また当時、感染症禍に大打撃を受けた古町芸妓や長岡花火とコラボ。売上の一部を寄附する商品を展開した。こうしたフットワークの軽さにも、同社のスピード感が光る。また、同じく感染症禍で窮地に立たされたエッセンシャルワーカーへは自社のコーヒーを贈呈した。こうした取り組みの中で、佐藤社長の中で意識変化があったという。
「コーヒーの先にある感動」というパーパス
「たった一杯のコーヒーで誰かの人生を変えられる。コーヒーにはそれだけの力がある。そう気がついた時、目指すべき道が鮮明になった」60周年で設定したメッセージにも通じる言葉を、佐藤社長は改めて口にする。「コーヒーそのものじゃない。コーヒーの先にある感動を目指す」。
鈴木コーヒーでは2023年7月、新潟市北区に社会福祉法人と協業した焙煎工場兼カフェを開業。障がいを持つ人々が正当な利益を得てながらやりがいを感じ、また交流できる空間を標榜する。さらに2024年5月には、長岡市に聴覚障がい者と協業したカフェを開業する予定だ。
佐藤社長は感染症禍の時期を振り返る「損得で考えていたら何もできなかった。自分たちに何ができるのかを考え積極攻勢をかけて、その結果生まれたビジネスもある。やはり、世のため人のためになるかどうか。そうしたことを考える会社は、どんな苦しくても返り咲ける」。

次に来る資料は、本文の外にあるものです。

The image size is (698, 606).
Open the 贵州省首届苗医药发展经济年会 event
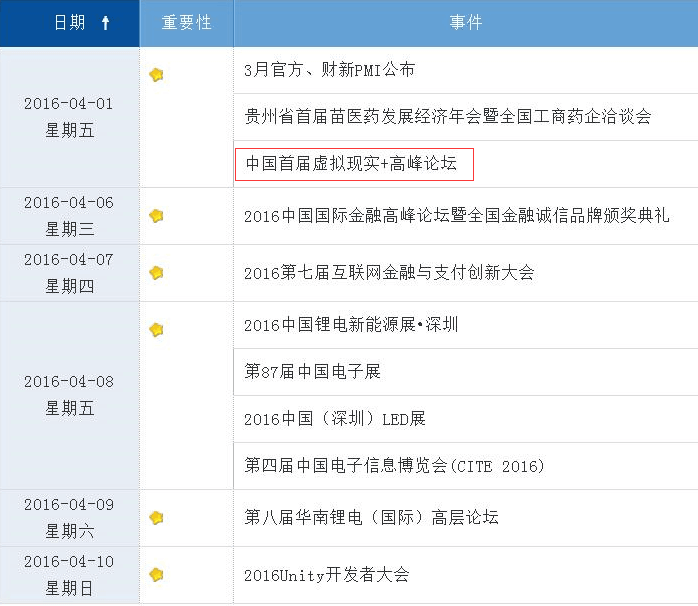click(x=447, y=117)
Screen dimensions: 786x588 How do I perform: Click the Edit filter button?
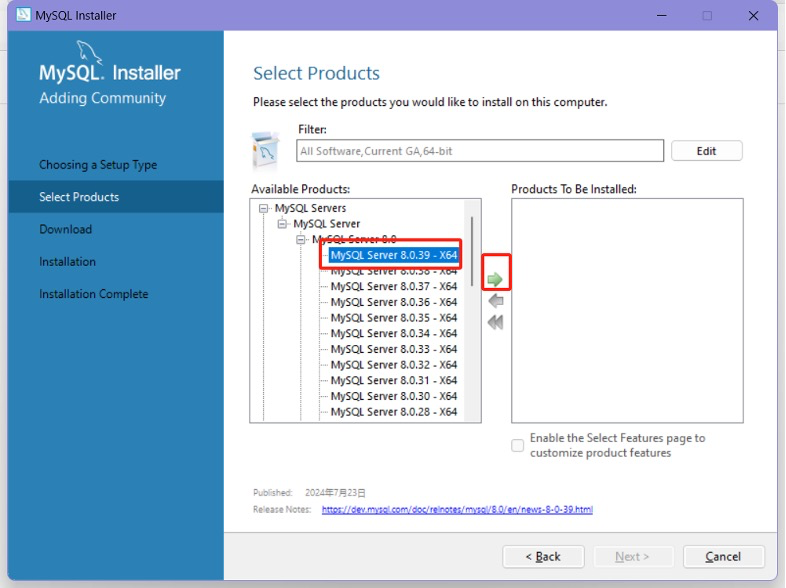click(x=706, y=151)
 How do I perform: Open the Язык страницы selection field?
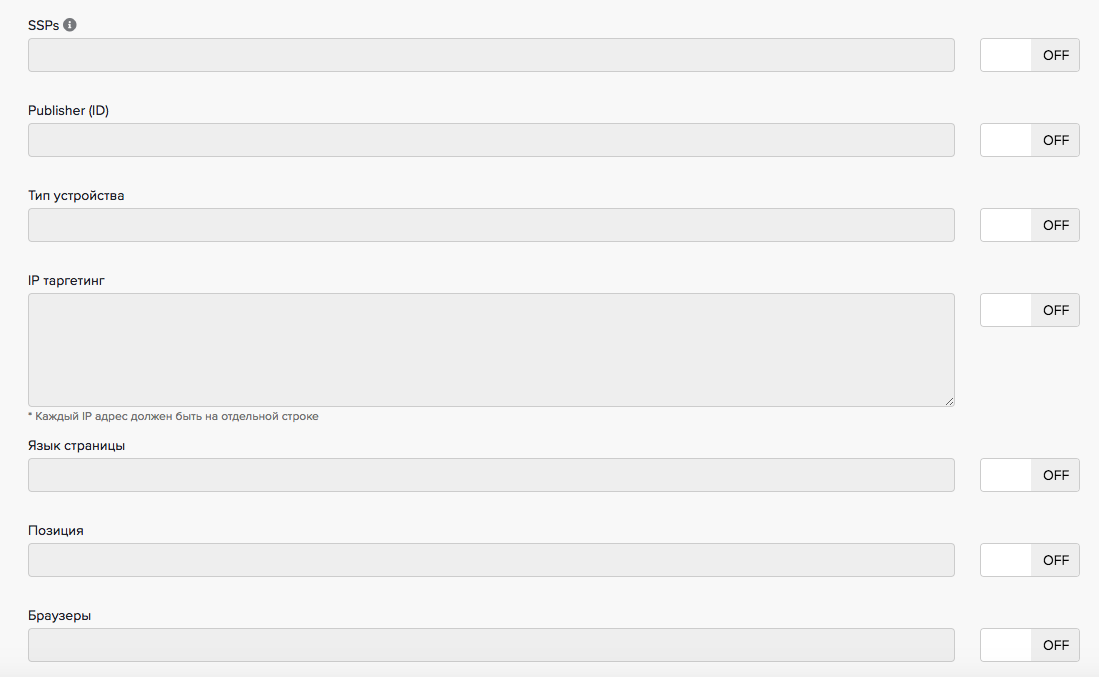click(491, 475)
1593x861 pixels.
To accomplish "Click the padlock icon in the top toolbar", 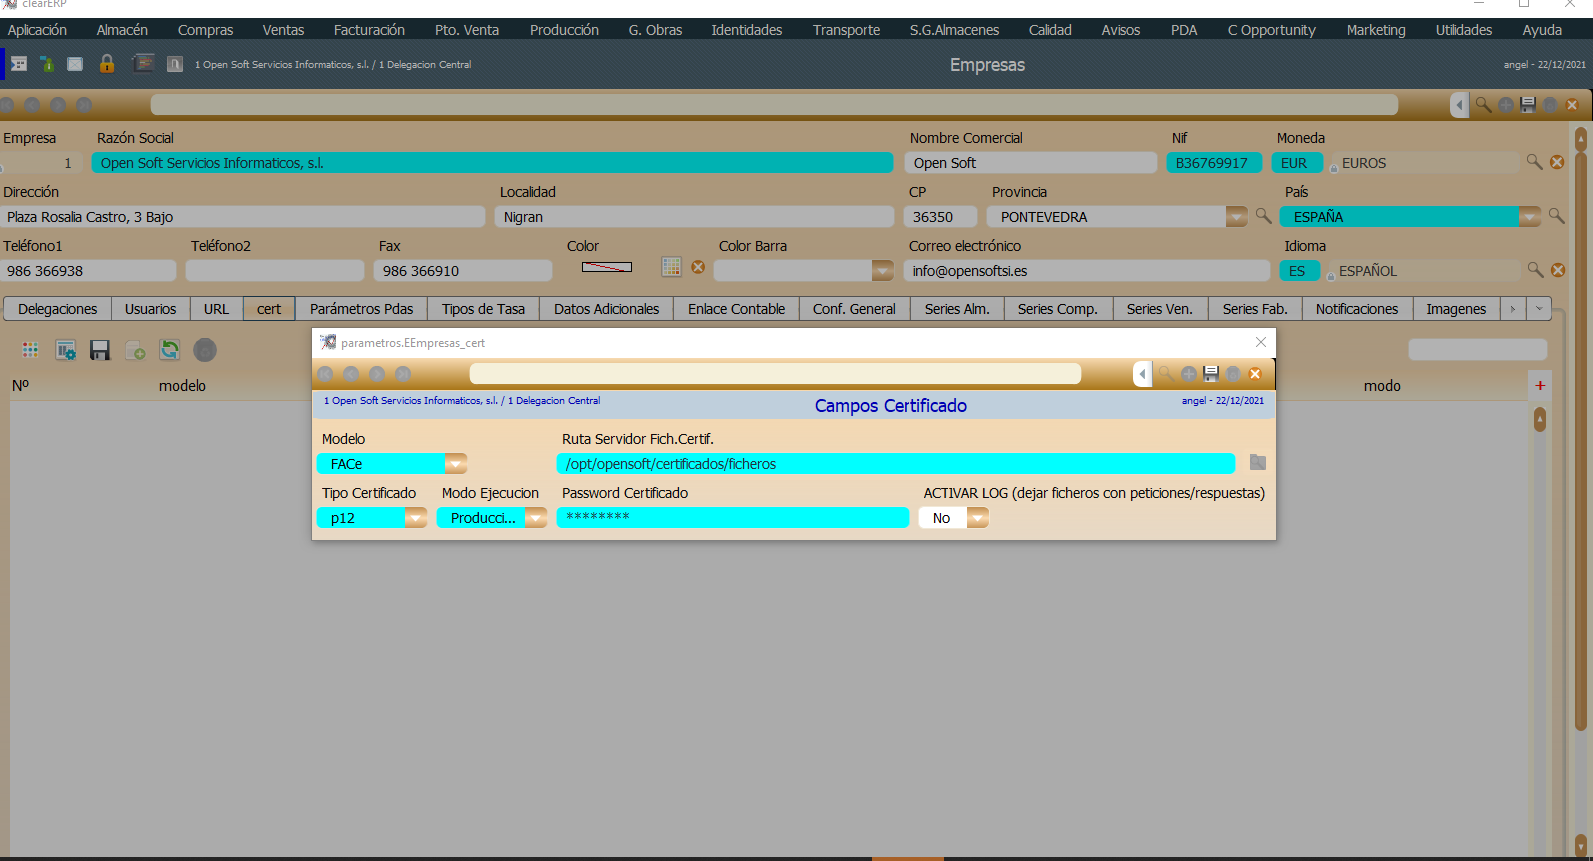I will (x=107, y=64).
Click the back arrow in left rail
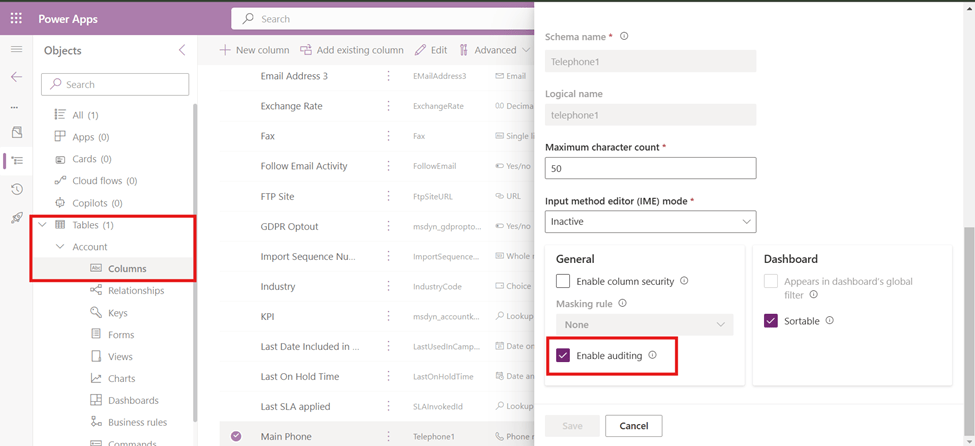Image resolution: width=975 pixels, height=446 pixels. point(16,77)
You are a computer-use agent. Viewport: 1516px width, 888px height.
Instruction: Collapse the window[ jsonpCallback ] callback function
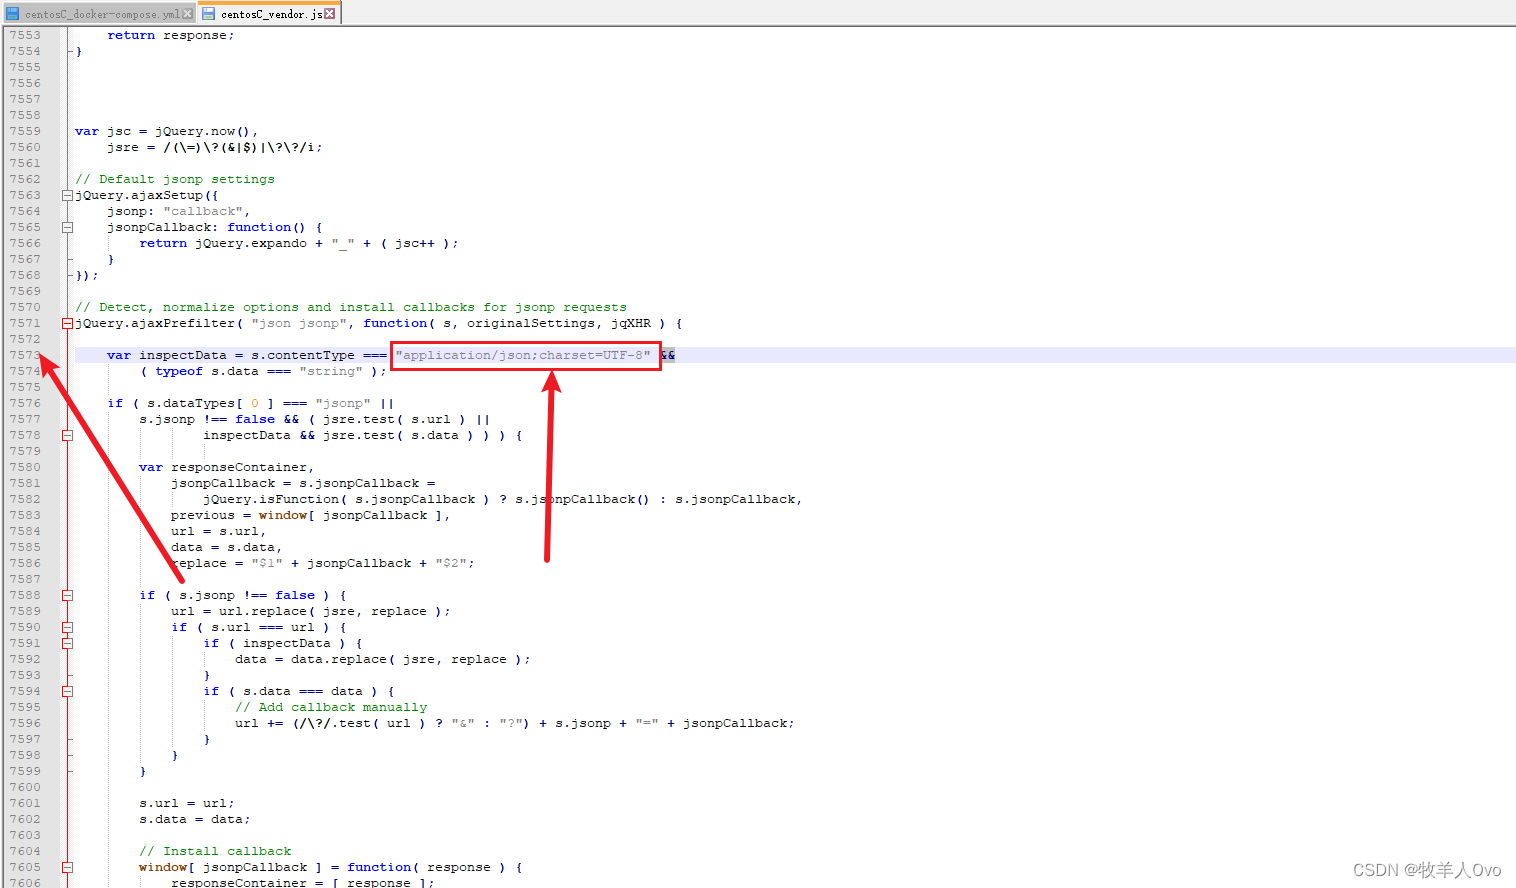pyautogui.click(x=66, y=867)
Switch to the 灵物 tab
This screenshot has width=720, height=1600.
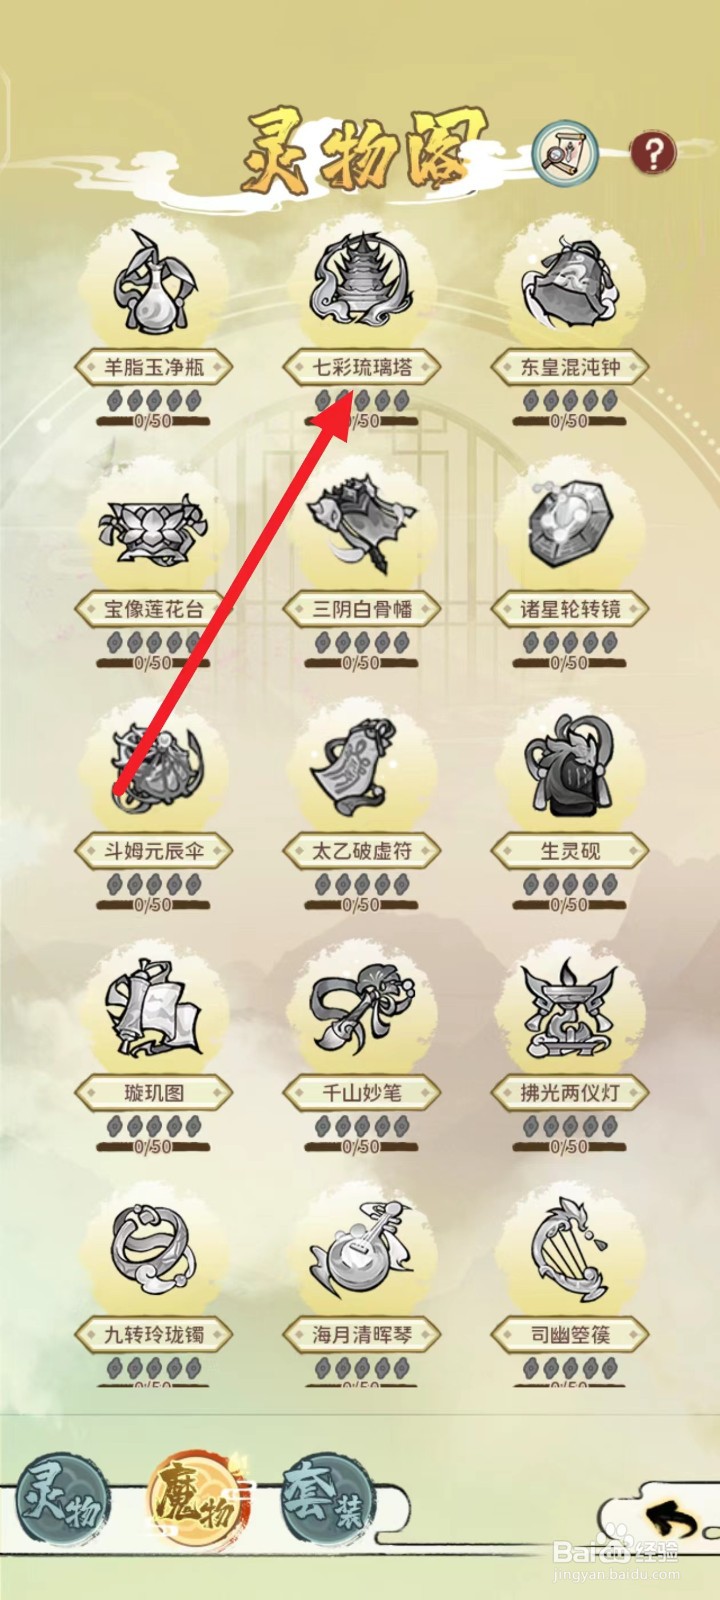pyautogui.click(x=63, y=1500)
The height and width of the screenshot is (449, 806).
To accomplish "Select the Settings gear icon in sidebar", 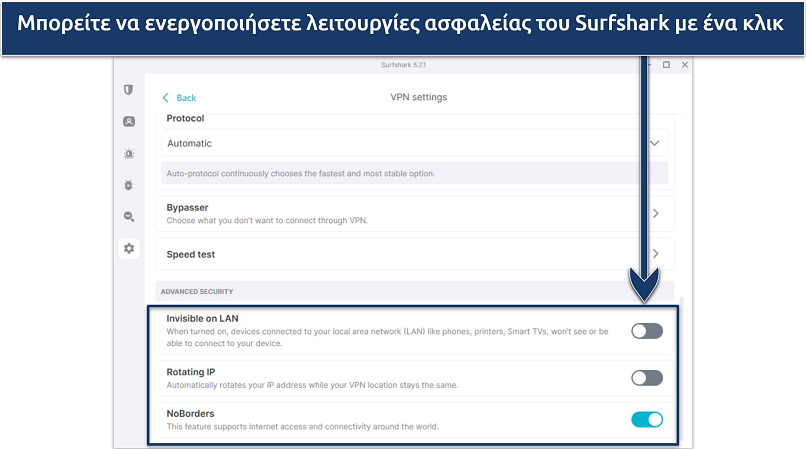I will (x=129, y=248).
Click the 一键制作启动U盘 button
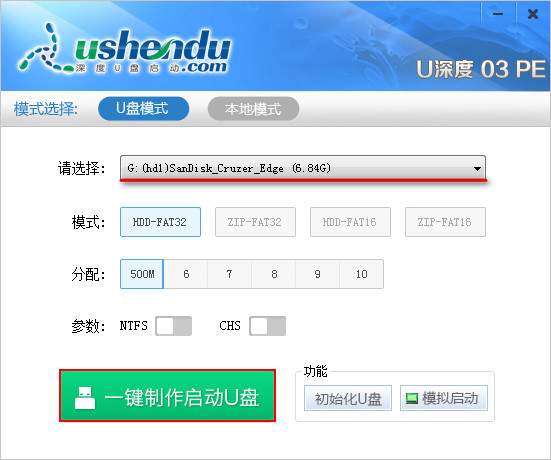The height and width of the screenshot is (460, 551). 167,395
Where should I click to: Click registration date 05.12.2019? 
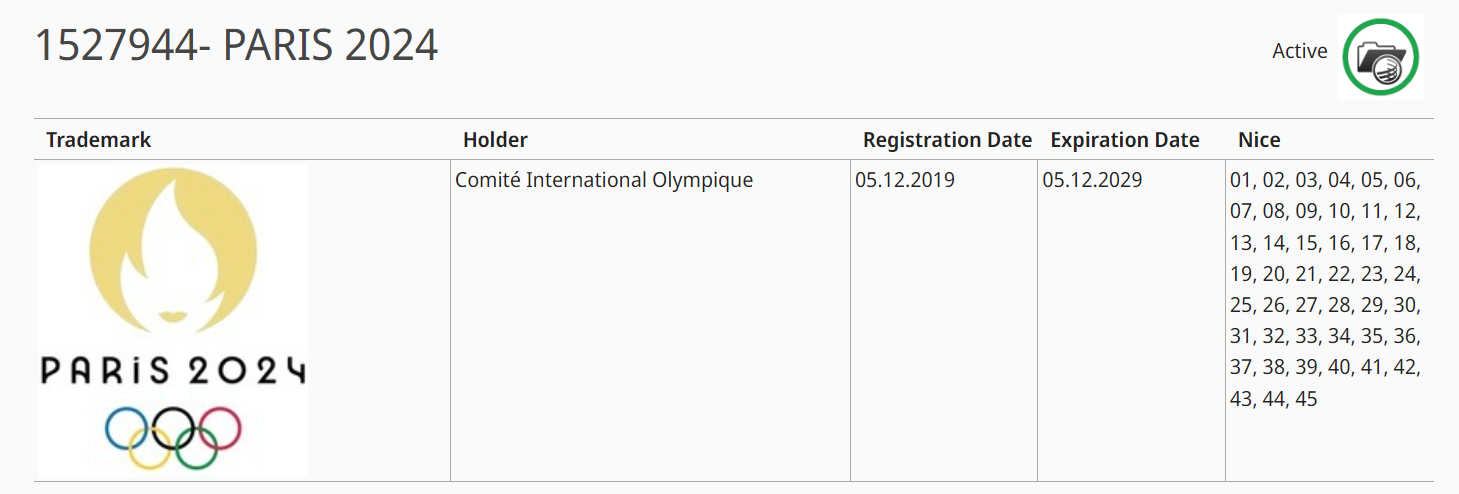click(904, 181)
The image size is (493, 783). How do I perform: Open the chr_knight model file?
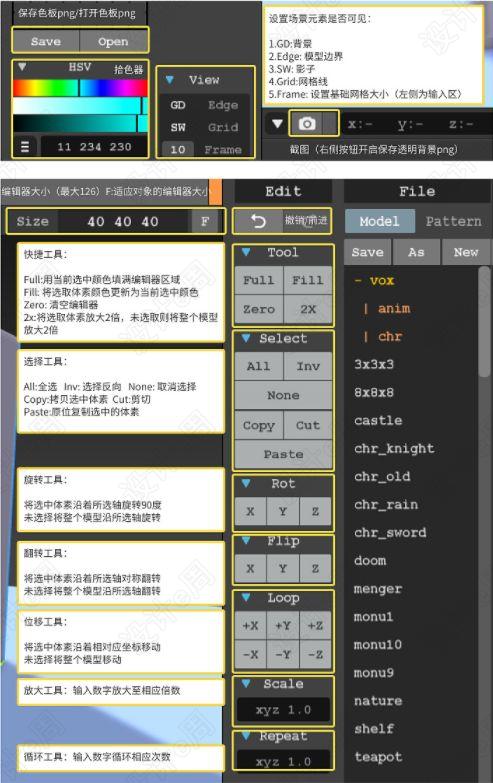point(394,448)
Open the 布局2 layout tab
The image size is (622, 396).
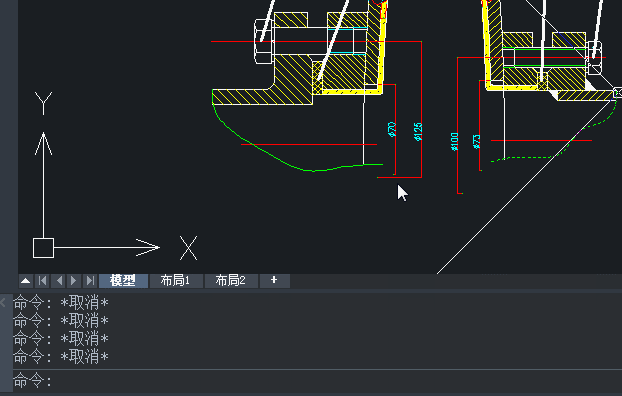pyautogui.click(x=231, y=281)
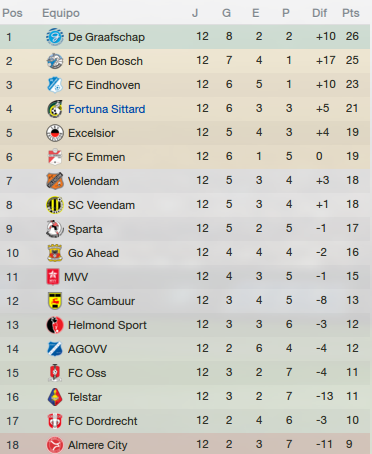Click the Volendam club crest
The image size is (372, 454).
coord(55,181)
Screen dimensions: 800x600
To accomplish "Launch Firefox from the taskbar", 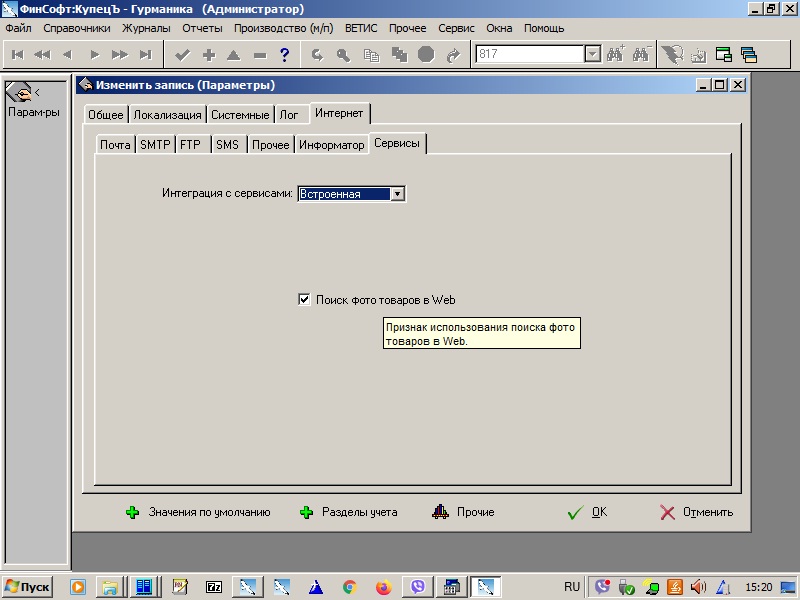I will [383, 587].
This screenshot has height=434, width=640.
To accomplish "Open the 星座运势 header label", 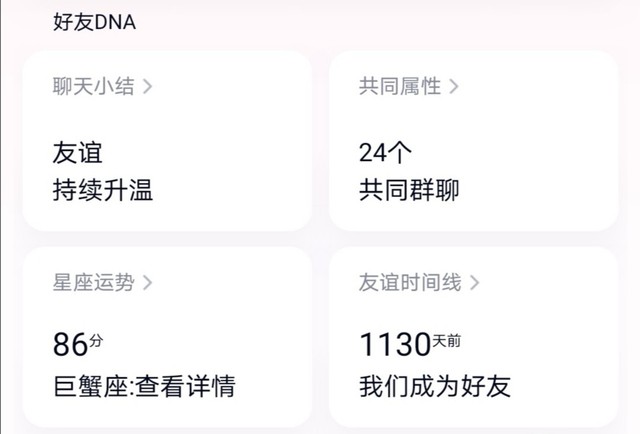I will tap(93, 283).

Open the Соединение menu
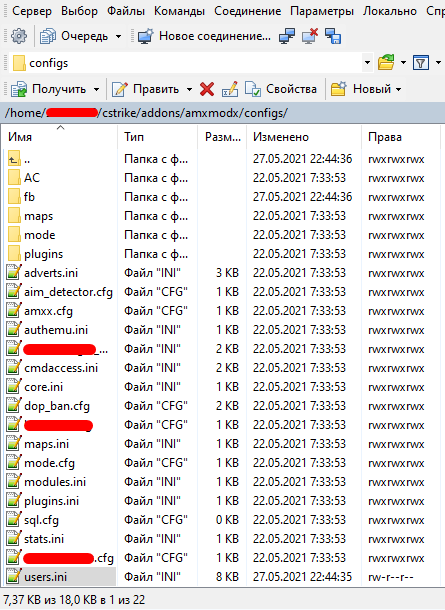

その意識を従業員とも共有する。だが、「パーパスに沿っていれば何をやってもいい」と従業員たちの背中を押す言葉は常に変わらない。自己実現できる環境だからこそ従業員は自発的に提案し、会社が常にアップデートされていく。今後、新たに定まったパーパスがこの好循環を加速させていくだろう。